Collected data
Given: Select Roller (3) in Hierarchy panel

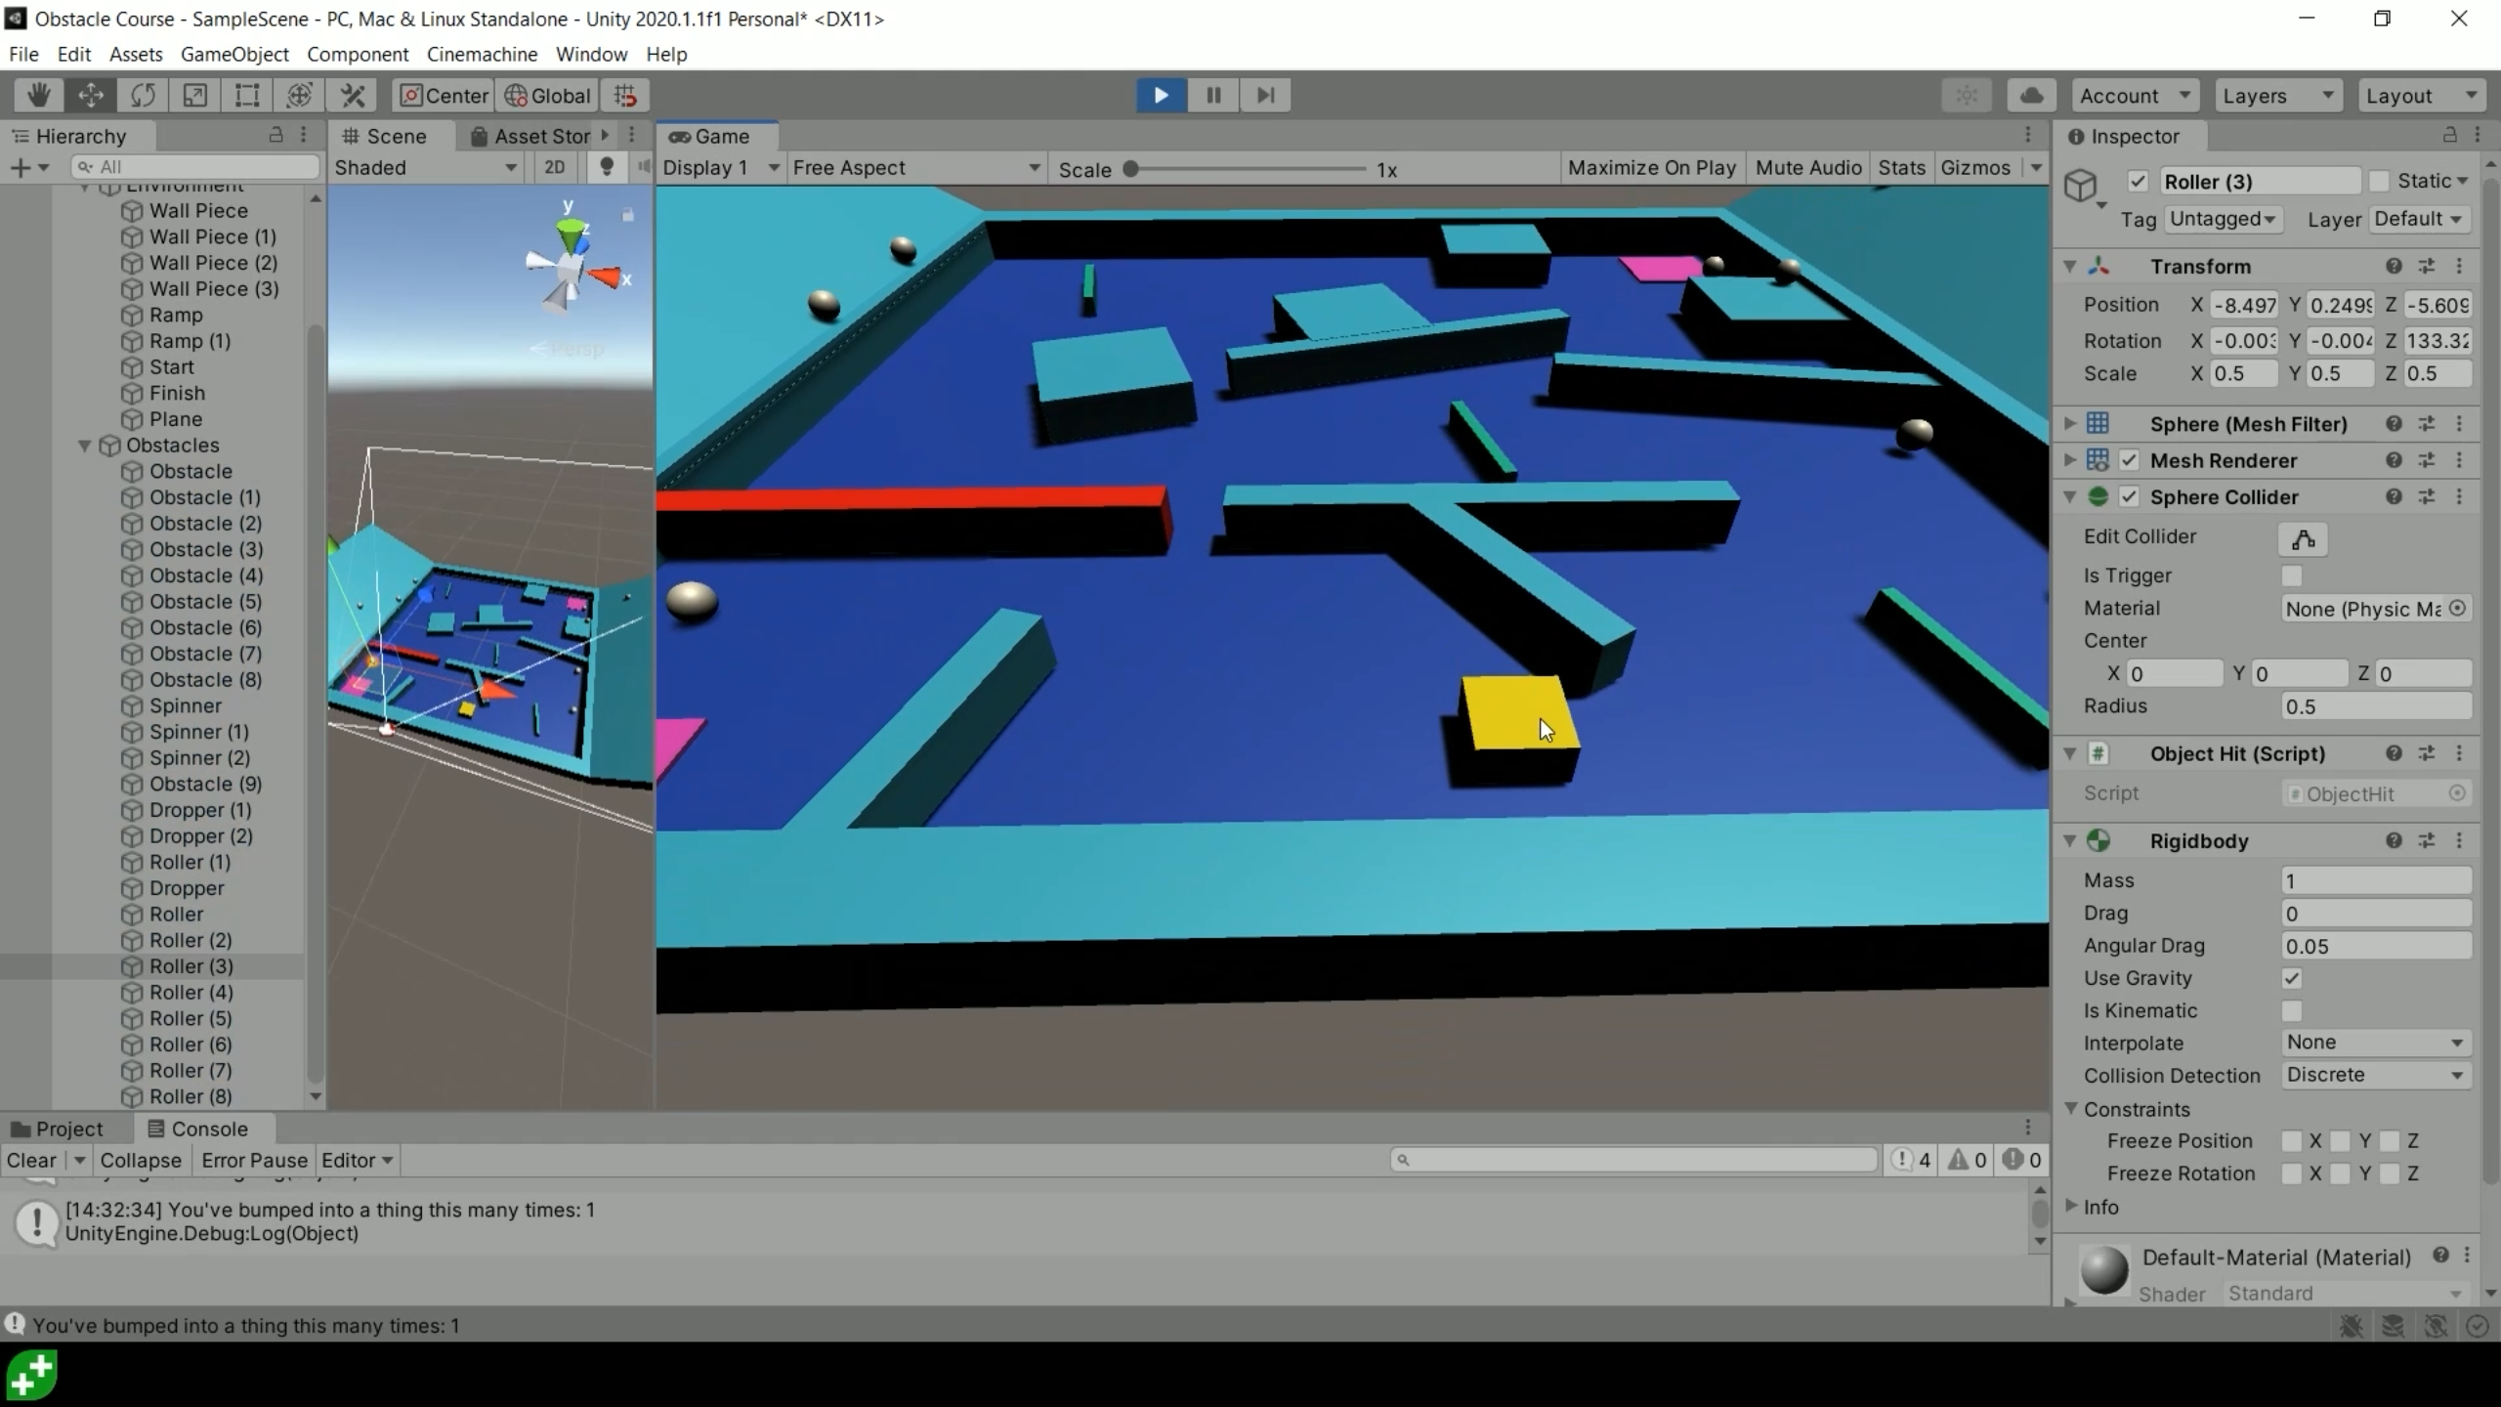Looking at the screenshot, I should [191, 965].
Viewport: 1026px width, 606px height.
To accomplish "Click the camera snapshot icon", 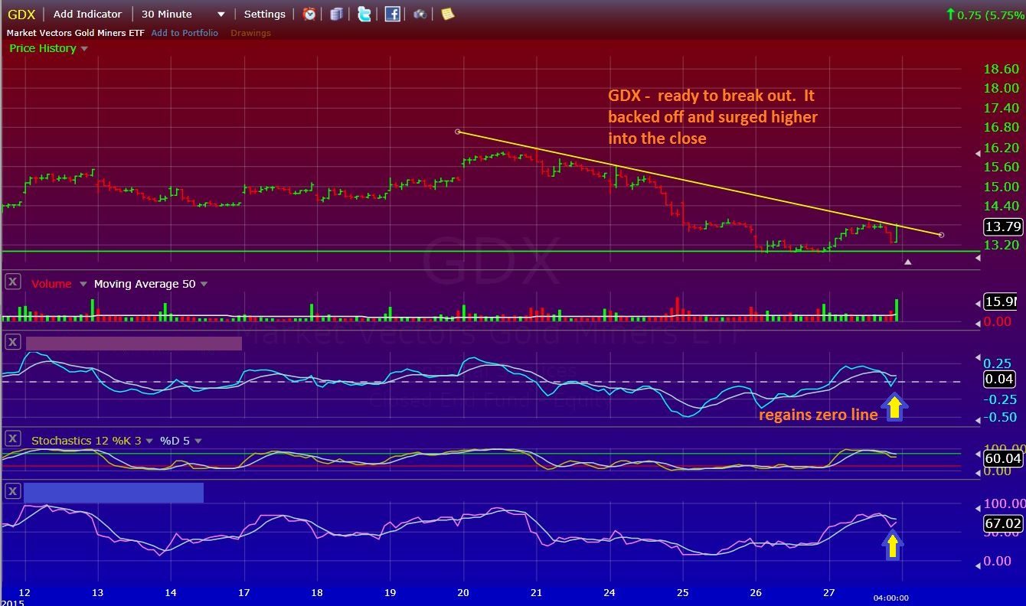I will coord(420,14).
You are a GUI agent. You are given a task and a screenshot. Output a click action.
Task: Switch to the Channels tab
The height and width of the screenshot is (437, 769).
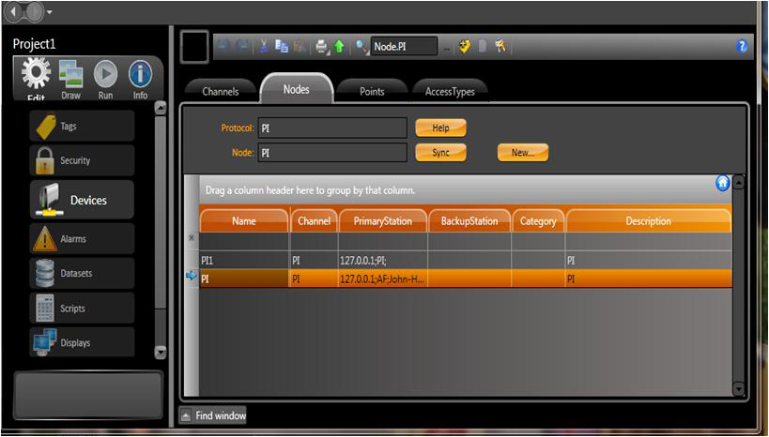pos(220,91)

TASK OBJECTIVE:
Within the entries above, the lines from the one with "Task: Switch to the Channels tab" through the final line are to be printed exactly, with the pictures removed.

ANSWER TO THE EXERCISE:
Task: Switch to the Channels tab
The height and width of the screenshot is (437, 769).
pos(220,91)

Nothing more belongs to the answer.